Al pan le llaman pan de toda la vida y al vino, vino. Que el CD lugo está embriagado de sabiduria presidencial, es una realidad que a nadie se le sustrae. Estamos asistiendo a un cambio en el llamado negocio del futbol, donde los aficionados de los respectivos equipos que son SAD, ya ni damos tabaco, somos meros aplaudidores, aunque  el sentimiento de nuestros colores y escudo se aferra a tiempos pasados.  Parece que ha sido ayer y suman varios años alejando de los camps de fútbol a los leales aficionados. Es el nuevo orden empresarial, quien compra un equipo no lo hace por sentimiento, sino por obtener rentabilidad económica, por esa razón, cuando los resultados no van a favor de viento, el empresario se pone nervioso por carecer de fundamentos necesarios para dirigir una Sociedad Anónima Deportiva.

No voy a entrar en otras consideraciones de la propiedad. El presidente con dinero de su cuenta personal, compró la mayoría de las acciones que poseían los entes local y porvincial de Lugo y ante esa situacion de accionista mayoritario, tiene licencia  007 para  «matar» con boutades o vender al Club cuando le vanga en gana. Otra situación es que juegue a un juego que desconoce y quiera ser el muerto en el entierro y el niño en el bautizo, a las pruebas me remito. Ostenta el record de ceses de entrenadores y algun jugador, unos por capricos, otros por desconocimento de fútbol y los más, porque nos es discípulo de un tal Job.

Con la derrota ante el Málaga, son once las jornadas sin ganar y lo que es todavía más duro, las tres últimas sin puntuar, perdiendo ante Sabadell, haciendo el ridículo en Las Palmas y el Málaga dejó al equipo en el altar de la indolencia y a los leales aficinados con un palmo de narices. Recemos para que el teclista de Vilagarcía encuentre en uno de los entrenamientos la tecla extraviada,  En la visita al  Real Mallorca, que lucha por el ascenso directo, que suene la muiñeira en la isla. ¡Ojito!, el equipo lucense a lo que aspira es a la permanencia, no lo tandrá dificil si Tino se deja asesorar y no le invade el virus del cagoneo.

Hagan apuestas,  el «partido» contra el Málaga era el punto de inflexión, como gracia,  a Luis Cesar para enderezar el rumbo, despues de la derrota humillante del CD Lugo en Las Palmas.

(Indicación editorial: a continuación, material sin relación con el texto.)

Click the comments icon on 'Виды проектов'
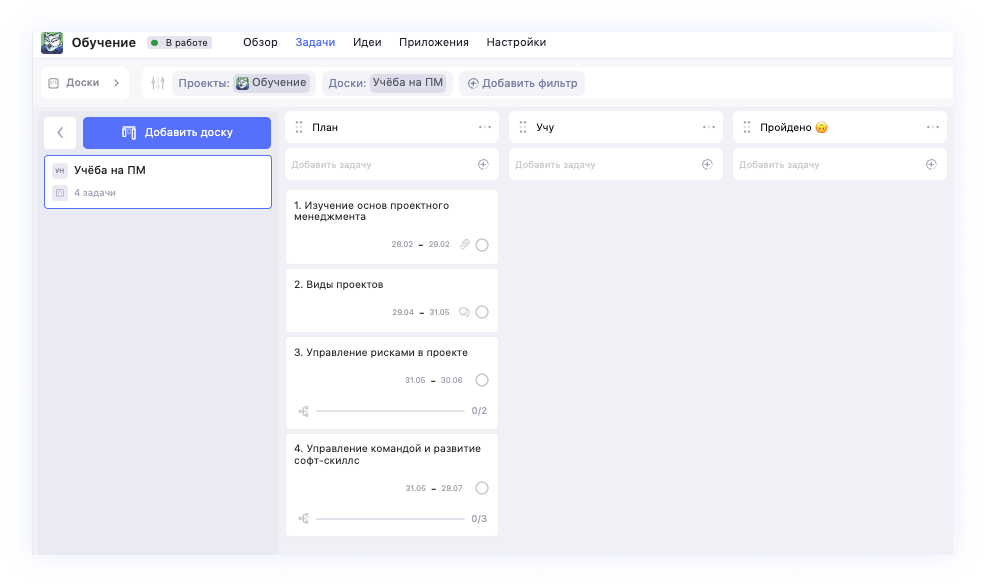This screenshot has width=985, height=587. 464,312
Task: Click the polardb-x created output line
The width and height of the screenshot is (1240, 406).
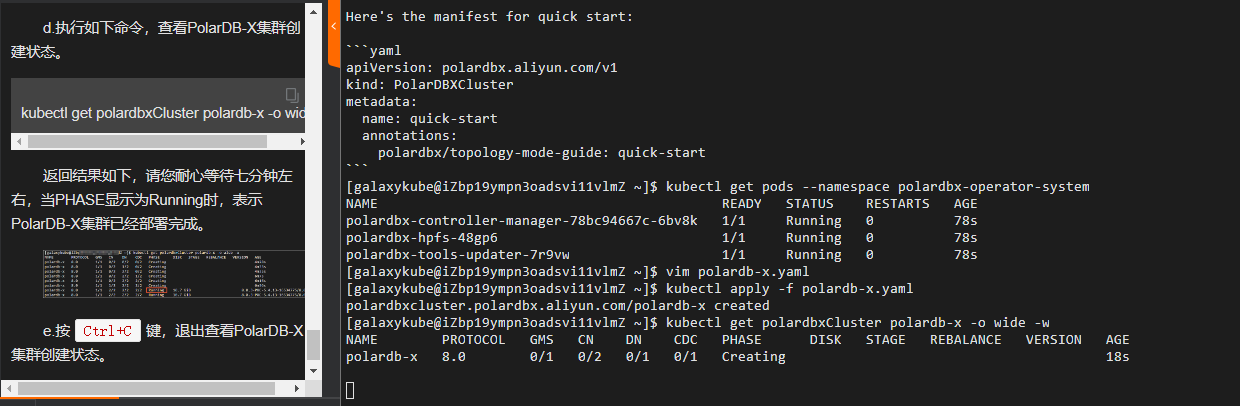Action: click(558, 306)
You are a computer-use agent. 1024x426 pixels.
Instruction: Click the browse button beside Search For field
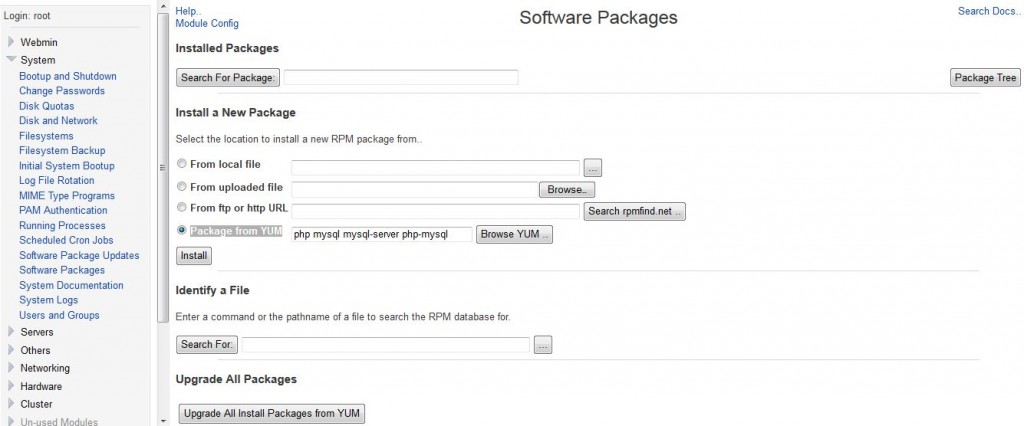click(543, 345)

El propietario amparadose en un Consejo de Administración formado a su imagen y semejanza, en estos momentos tiene en el aire el puesto del técnico, tras seis jornadas en el cargo sin conseguir la victoria y sumar sólo 3 puntos en sendos empates, de los 18 en juego, que el Club Deportivo Lugo disputó desde que Luis está en el banquillo. Apuesto por la permanecia, posiblemente pierda esa apuesta, creo que Luis César, hombre de futbol y amplios conocimentos en ruedas de prensa, sabrá enderezar el rumbo. Ese tal Job que inciense al presidente y espere al partido de Mallorca para buscar otro entrenador.

El dueño del Club, Tino Saqués, está nervioso, le falta templanza, sabe que si el equipo desciende a Segunda B, se desvaloriza. Por cierto, humo en las milongas de posibles compradores, mucho se ha propalado y nada  concretado. El cambio no tiene que llegar al banquillo, el presidente en su ordeno y hago saber, deberia apartarse de la parcela deportiva y presidir, salir en la prensa y «fardar» de presidente.  Se ha visto tanto en A Coruña como en Lugo, que los empresarios son muy buenos dirigiendo sus empresas y fracasan en la empresa llamada fútbol.

El tema meramente deportivo que lo deje para quienes saben de fútbol.  En el CD Lugo hay buenos profesionales que están encorsetados porque el «mesias» futbolistico no los deja actuar.  Ser dueño de un club no convierte a nadie en sabio futbolístico, aunque los milibobos le hagan preñar por la oreja, cantando, «cuanto sabes presidente».